AIM OF THE TASK:
Every line holding the string "Cobra" is to be copied from the entries below.

DATA FOR REVIEW:
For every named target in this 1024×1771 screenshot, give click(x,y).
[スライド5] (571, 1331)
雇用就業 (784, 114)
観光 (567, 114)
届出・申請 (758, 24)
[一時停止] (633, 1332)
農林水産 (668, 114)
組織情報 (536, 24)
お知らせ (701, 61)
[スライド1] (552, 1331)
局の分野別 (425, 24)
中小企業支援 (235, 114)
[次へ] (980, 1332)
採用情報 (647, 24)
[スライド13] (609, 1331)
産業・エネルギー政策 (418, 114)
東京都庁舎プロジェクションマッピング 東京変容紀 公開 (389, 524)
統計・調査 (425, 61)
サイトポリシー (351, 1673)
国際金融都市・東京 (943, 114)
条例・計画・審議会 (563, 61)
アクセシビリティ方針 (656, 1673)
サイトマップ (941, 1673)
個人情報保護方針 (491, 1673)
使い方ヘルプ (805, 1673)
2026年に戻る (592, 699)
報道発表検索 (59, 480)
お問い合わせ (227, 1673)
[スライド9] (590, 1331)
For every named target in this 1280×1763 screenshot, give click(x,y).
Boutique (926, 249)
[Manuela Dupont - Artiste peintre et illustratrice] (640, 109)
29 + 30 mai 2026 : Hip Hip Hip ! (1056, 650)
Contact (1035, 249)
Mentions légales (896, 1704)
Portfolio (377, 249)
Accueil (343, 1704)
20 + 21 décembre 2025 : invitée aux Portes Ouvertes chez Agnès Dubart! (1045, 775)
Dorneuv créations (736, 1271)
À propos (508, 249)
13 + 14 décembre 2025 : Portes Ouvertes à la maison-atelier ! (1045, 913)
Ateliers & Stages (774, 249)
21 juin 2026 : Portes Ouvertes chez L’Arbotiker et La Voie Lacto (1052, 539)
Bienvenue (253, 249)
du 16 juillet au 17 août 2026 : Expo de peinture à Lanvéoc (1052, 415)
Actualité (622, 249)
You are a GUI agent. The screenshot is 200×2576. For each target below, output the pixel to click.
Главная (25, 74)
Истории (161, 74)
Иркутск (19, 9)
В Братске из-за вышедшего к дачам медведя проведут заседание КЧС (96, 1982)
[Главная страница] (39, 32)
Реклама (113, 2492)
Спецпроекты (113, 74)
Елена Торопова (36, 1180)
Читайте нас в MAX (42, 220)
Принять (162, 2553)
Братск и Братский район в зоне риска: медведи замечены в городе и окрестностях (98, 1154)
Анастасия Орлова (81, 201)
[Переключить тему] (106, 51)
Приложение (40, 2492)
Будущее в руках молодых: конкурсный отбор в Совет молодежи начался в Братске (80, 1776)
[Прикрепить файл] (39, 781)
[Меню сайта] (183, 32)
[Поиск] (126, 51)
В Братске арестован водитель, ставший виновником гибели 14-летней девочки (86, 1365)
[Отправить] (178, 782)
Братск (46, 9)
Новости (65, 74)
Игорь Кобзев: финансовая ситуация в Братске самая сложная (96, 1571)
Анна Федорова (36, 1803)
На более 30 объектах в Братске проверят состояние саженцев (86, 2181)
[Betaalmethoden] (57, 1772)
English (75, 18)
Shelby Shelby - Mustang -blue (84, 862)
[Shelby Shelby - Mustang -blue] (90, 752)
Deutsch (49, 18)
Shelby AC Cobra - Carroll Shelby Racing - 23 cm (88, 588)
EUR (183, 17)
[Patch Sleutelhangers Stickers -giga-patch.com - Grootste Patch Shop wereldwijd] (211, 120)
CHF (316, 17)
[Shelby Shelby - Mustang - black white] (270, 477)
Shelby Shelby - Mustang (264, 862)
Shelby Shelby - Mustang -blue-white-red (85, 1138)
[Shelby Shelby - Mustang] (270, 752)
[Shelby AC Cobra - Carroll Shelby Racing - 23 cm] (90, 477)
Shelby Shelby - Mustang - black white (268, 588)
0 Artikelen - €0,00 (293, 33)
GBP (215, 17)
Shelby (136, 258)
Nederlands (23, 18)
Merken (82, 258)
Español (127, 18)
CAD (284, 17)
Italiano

RESPONSE AREA:
Shelby AC Cobra - Carroll Shelby Racing - 23 cm (88, 588)
[Shelby AC Cobra - Carroll Shelby Racing - 23 cm] (90, 477)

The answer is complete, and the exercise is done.